[Opening Material shown section]

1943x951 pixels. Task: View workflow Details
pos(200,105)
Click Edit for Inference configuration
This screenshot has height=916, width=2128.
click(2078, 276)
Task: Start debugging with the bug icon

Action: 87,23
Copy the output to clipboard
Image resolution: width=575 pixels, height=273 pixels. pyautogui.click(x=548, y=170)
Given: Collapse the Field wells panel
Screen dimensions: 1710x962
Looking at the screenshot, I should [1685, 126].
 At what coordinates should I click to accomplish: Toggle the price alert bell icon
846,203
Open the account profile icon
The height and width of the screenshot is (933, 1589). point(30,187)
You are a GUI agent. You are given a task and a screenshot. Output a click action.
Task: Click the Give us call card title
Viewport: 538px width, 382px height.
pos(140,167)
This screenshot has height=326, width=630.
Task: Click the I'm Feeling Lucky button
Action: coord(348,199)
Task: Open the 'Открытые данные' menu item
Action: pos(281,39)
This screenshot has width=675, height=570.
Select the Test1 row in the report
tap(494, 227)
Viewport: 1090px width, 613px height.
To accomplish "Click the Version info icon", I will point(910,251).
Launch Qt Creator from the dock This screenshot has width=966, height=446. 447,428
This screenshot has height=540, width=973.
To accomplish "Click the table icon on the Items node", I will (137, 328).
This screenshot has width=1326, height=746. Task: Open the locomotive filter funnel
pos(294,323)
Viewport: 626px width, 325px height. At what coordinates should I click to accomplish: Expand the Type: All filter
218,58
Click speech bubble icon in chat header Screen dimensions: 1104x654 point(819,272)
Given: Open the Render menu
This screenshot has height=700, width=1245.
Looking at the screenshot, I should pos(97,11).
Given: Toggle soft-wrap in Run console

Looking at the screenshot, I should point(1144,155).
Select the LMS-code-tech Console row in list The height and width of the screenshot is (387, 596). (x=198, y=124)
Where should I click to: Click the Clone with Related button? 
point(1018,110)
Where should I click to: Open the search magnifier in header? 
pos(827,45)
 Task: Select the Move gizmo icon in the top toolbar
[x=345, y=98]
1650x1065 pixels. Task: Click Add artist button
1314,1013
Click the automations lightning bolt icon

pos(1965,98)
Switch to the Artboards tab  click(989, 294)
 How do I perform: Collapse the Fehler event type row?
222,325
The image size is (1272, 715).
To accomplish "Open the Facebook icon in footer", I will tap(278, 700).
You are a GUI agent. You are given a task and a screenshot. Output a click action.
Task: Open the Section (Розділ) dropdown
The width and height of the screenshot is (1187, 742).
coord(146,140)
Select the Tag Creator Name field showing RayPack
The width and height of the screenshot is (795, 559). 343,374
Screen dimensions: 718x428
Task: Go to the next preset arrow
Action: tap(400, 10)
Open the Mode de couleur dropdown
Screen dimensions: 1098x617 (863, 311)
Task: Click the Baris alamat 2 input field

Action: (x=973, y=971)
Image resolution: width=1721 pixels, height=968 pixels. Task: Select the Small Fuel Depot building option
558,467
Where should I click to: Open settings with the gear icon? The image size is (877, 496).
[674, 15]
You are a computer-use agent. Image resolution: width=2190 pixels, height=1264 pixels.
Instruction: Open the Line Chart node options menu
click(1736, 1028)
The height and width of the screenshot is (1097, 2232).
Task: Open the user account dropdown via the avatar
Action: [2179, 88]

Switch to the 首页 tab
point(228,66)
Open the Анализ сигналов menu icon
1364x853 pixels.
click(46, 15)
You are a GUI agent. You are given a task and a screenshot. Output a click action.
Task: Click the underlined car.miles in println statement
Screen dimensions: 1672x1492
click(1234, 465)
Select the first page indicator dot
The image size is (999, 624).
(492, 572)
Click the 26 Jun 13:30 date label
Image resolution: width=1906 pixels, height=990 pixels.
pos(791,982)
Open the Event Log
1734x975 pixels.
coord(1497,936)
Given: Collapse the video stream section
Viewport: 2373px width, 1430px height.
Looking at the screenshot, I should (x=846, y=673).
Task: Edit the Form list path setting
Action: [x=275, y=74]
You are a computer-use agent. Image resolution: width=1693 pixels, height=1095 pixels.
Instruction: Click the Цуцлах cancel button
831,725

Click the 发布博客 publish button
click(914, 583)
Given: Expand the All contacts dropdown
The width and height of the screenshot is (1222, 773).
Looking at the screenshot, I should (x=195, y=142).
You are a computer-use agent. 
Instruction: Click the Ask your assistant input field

[Closing Material shown section]

Task to complete
All of the data above must be repeated exactly.

Written answer
1943x951 pixels. Task: View workflow Details
pos(200,105)
Click Edit for Inference configuration
This screenshot has height=916, width=2128.
click(2078, 276)
Task: Start debugging with the bug icon

Action: 87,23
Copy the output to clipboard
Image resolution: width=575 pixels, height=273 pixels. pyautogui.click(x=548, y=170)
Given: Collapse the Field wells panel
Screen dimensions: 1710x962
Looking at the screenshot, I should [1685, 126].
 At what coordinates should I click to accomplish: Toggle the price alert bell icon
846,203
Open the account profile icon
The height and width of the screenshot is (933, 1589). point(30,187)
You are a GUI agent. You are given a task and a screenshot. Output a click action.
Task: Click the Give us call card title
Viewport: 538px width, 382px height.
pos(140,167)
This screenshot has height=326, width=630.
Task: Click the I'm Feeling Lucky button
Action: coord(348,199)
Task: Open the 'Открытые данные' menu item
Action: pos(281,39)
This screenshot has width=675, height=570.
Select the Test1 row in the report
tap(494, 227)
Viewport: 1090px width, 613px height.
To accomplish "Click the Version info icon", I will point(910,251).
Launch Qt Creator from the dock This screenshot has width=966, height=446. 447,428
This screenshot has height=540, width=973.
To accomplish "Click the table icon on the Items node", I will (137, 328).
This screenshot has width=1326, height=746. Task: Open the locomotive filter funnel
pos(294,323)
Viewport: 626px width, 325px height. At what coordinates should I click to accomplish: Expand the Type: All filter
218,58
Click speech bubble icon in chat header Screen dimensions: 1104x654 point(819,272)
Given: Open the Render menu
This screenshot has height=700, width=1245.
Looking at the screenshot, I should pos(97,11).
Given: Toggle soft-wrap in Run console

Looking at the screenshot, I should point(1144,155).
Select the LMS-code-tech Console row in list The height and width of the screenshot is (387, 596). (x=198, y=124)
Where should I click to: Click the Clone with Related button? 
point(1018,110)
Where should I click to: Open the search magnifier in header? 
pos(827,45)
 Task: Select the Move gizmo icon in the top toolbar
[x=345, y=98]
1650x1065 pixels. Task: Click Add artist button
1314,1013
Click the automations lightning bolt icon

pos(1965,98)
Switch to the Artboards tab  click(989, 294)
 How do I perform: Collapse the Fehler event type row?
222,325
The image size is (1272, 715).
To accomplish "Open the Facebook icon in footer", I will tap(278, 700).
You are a GUI agent. You are given a task and a screenshot. Output a click action.
Task: Open the Section (Розділ) dropdown
The width and height of the screenshot is (1187, 742).
coord(146,140)
Select the Tag Creator Name field showing RayPack
The width and height of the screenshot is (795, 559). 343,374
Screen dimensions: 718x428
Task: Go to the next preset arrow
Action: tap(400, 10)
Open the Mode de couleur dropdown
Screen dimensions: 1098x617 (863, 311)
Task: Click the Baris alamat 2 input field

Action: (x=973, y=971)
Image resolution: width=1721 pixels, height=968 pixels. Task: Select the Small Fuel Depot building option
558,467
Where should I click to: Open settings with the gear icon? The image size is (877, 496).
[674, 15]
You are a computer-use agent. Image resolution: width=2190 pixels, height=1264 pixels.
Instruction: Open the Line Chart node options menu
click(1736, 1028)
The height and width of the screenshot is (1097, 2232).
Task: Open the user account dropdown via the avatar
Action: [2179, 88]

Switch to the 首页 tab
point(228,66)
Open the Анализ сигналов menu icon
1364x853 pixels.
click(46, 15)
You are a GUI agent. You are given a task and a screenshot. Output a click action.
Task: Click the underlined car.miles in println statement
Screen dimensions: 1672x1492
click(1234, 465)
Select the first page indicator dot
The image size is (999, 624).
(492, 572)
Click the 26 Jun 13:30 date label
Image resolution: width=1906 pixels, height=990 pixels.
pos(791,982)
Open the Event Log
1734x975 pixels.
coord(1497,936)
Given: Collapse the video stream section
Viewport: 2373px width, 1430px height.
Looking at the screenshot, I should (x=846, y=673).
Task: Edit the Form list path setting
Action: [x=275, y=74]
You are a computer-use agent. Image resolution: width=1693 pixels, height=1095 pixels.
Instruction: Click the Цуцлах cancel button
831,725

Click the 发布博客 publish button
click(914, 583)
Given: Expand the All contacts dropdown
The width and height of the screenshot is (1222, 773).
Looking at the screenshot, I should (x=195, y=142).
You are a computer-use agent. 
Instruction: Click the Ask your assistant input field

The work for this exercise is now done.